Stephanie compressed her lips in frustration. “You’ve written her off after one date? You know, you’re never going to meet a woman if you don’t get out there and-”

“I’m ‘out there’ 24/7, little sister.” He gestured around the spread. “That’s what pays for all of this.”

Stephanie pointed her nose in the air. “Ryder Equestrian Center brought in a million dollars last year.”

Jared snorted a laugh. “While you spent four million.”

“We also provided dozens of marketing opportunities for the firm, and we improved your corporate image. That is priceless.”

“You rehearsed that, didn’t you?”

“You should get married, Jared.”

“Aren’t you a little old to be angling for a mother figure?”

“I’m looking for a sister now. You should find someone young and fun. Who likes horses,” she added for good measure, kicking her mare into a faster walk.

Jared shook his head. Between the revelation his grandfather had spoken on his deathbed, the mayor and the media, and Ryder International’s accountant’s concerns that the company was expanding too fast, Jared didn’t have a scrap of emotional or intellectual energy left over for romance.

As he followed Stephanie past the open door of a stable, a sudden tingle spread up his spine. He turned sharply and locked gazes with a blond-haired, green-eyed beauty who stood just inside the main doorway. She was wearing blue jeans and a crisp white shirt, and she held a manure fork in both hands.

She quickly glanced away, but his radar pinged.

What was it?

He stared at her a little longer.

It was the makeup. Her makeup was subtle, but she was definitely wearing some. And he’d bet her blond highlights were from a salon, not the sunshine. Her collared shirt was pressed, and the hands that held the manure fork were soft, bare, no gloves.

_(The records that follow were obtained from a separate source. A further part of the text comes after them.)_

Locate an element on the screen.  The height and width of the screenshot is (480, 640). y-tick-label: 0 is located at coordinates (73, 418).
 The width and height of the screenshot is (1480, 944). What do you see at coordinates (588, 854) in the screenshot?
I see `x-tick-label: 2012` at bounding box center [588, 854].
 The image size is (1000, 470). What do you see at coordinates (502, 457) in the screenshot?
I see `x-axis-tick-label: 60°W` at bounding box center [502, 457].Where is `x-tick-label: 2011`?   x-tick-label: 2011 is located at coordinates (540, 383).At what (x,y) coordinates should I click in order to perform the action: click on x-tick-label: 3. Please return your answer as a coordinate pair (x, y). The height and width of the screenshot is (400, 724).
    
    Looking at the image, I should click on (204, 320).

“Who’s that?” he asked his sister.

Stephanie turned and followed the direction of his gaze.

“Why? You think she’s pretty?”

Anyone could see the woman was gorgeous. But that wasn’t the point.

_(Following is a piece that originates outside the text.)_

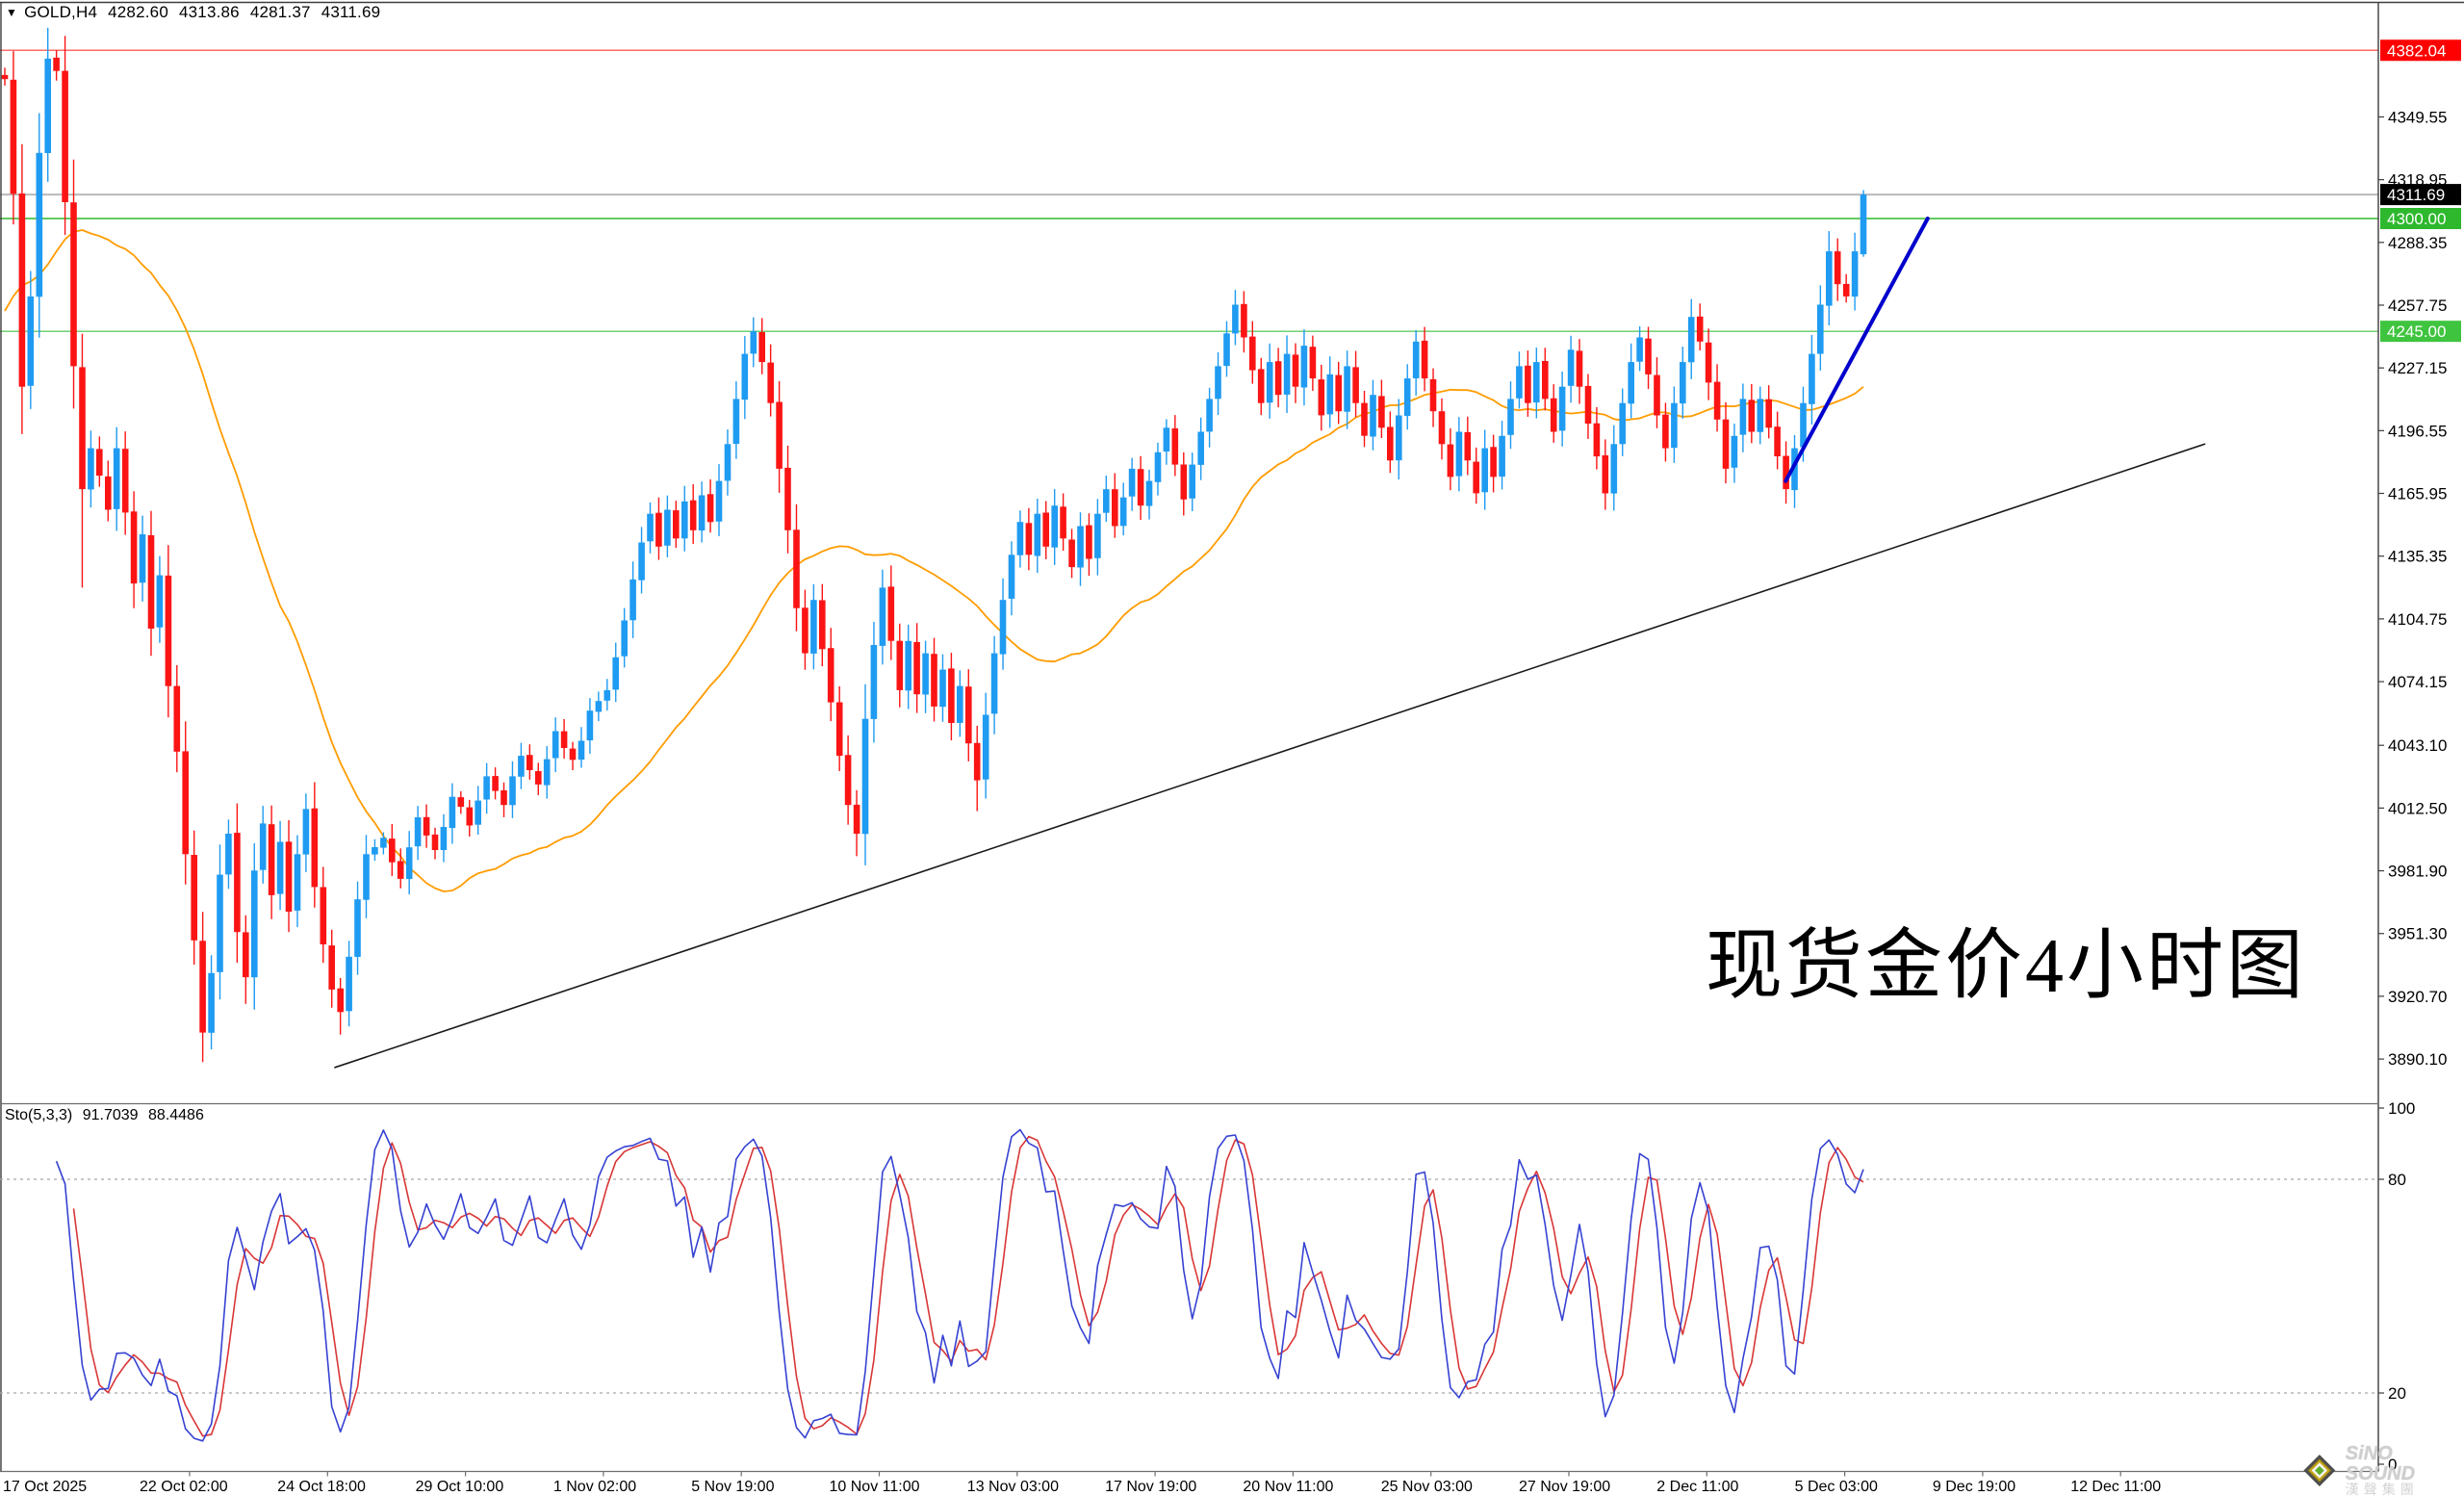 This screenshot has width=2464, height=1496. What do you see at coordinates (2392, 1465) in the screenshot?
I see `oscillator-axis-label: 0` at bounding box center [2392, 1465].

“I think she’s a rank greenhorn,” he said.

“Her name’s Melissa…something. Webster, I think. You want me to introduce you?” The calculating flare was back in Stephanie’s eyes.

“Stop,” Jared ordered.

His sister grinned unrepentantly.

“What I want you to do,” he continued with exaggerated patience, “is to hire experienced staff. We’re blowing enough money on this place as it is.”

“She needed a job,” said Stephanie. “She’s from Indiana.”

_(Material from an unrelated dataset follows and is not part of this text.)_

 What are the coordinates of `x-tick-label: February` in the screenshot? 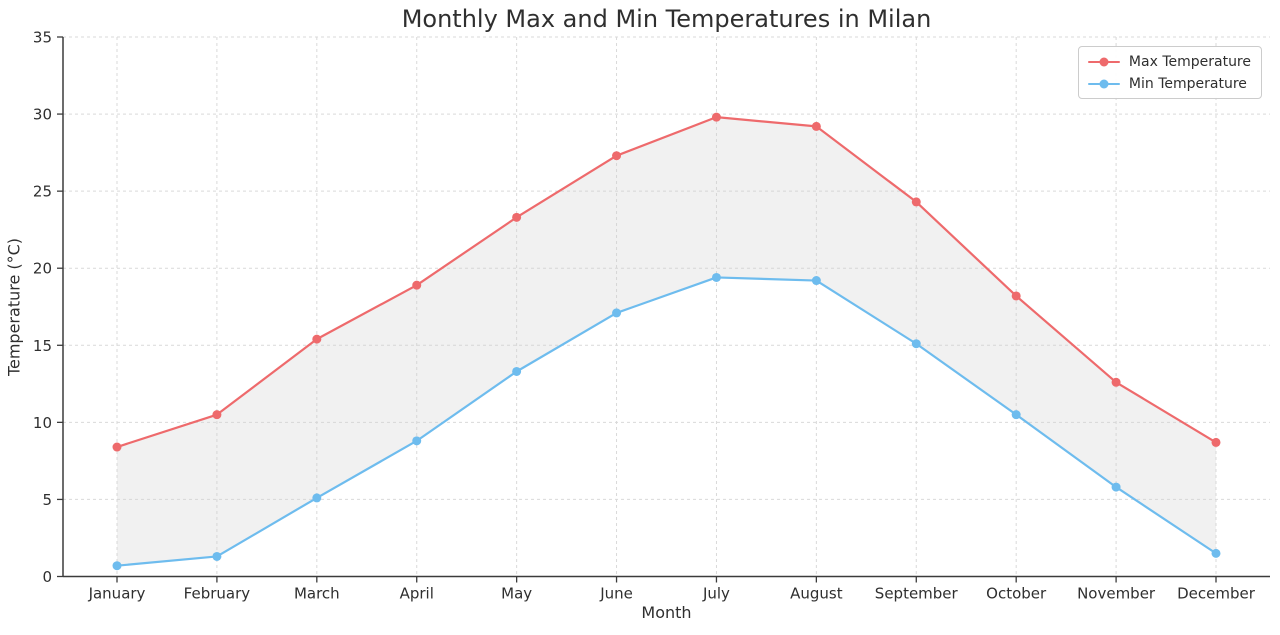 It's located at (218, 594).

He wasn’t sure what the hell Indiana had to do with anything. While he watched, the woman awkwardly scooped a pile of horse manure from the wooden floor and dumped it into a wheelbarrow. “If she needed a million dollars, would you give it to her?”

“She didn’t ask for a million dollars. She’s on her way to Seattle. She needed money for bus fare.”

“You’re hiring transients now?”

“She’s mucking out our stalls, Jared, not signing the company checks.”

“I’m not worried about embezzlement. I’m worried about labor cost efficiency.”

He was also worried something wasn’t quite right. Why would a woman that polished take a menial job for bus fare?

She could be running away from something, he supposed. Or she could be running from someone. Which seemed more likely. An ex-boyfriend? Someone’s angry wife? It had better not be the FBI or the state troopers.

He considered her delicate profile, trying to decide if she was a criminal. She tackled the next pile of manure, her city-soft hands sliding up and down the wooden handle.

“She’s going to get blisters,” he voiced the thought out loud.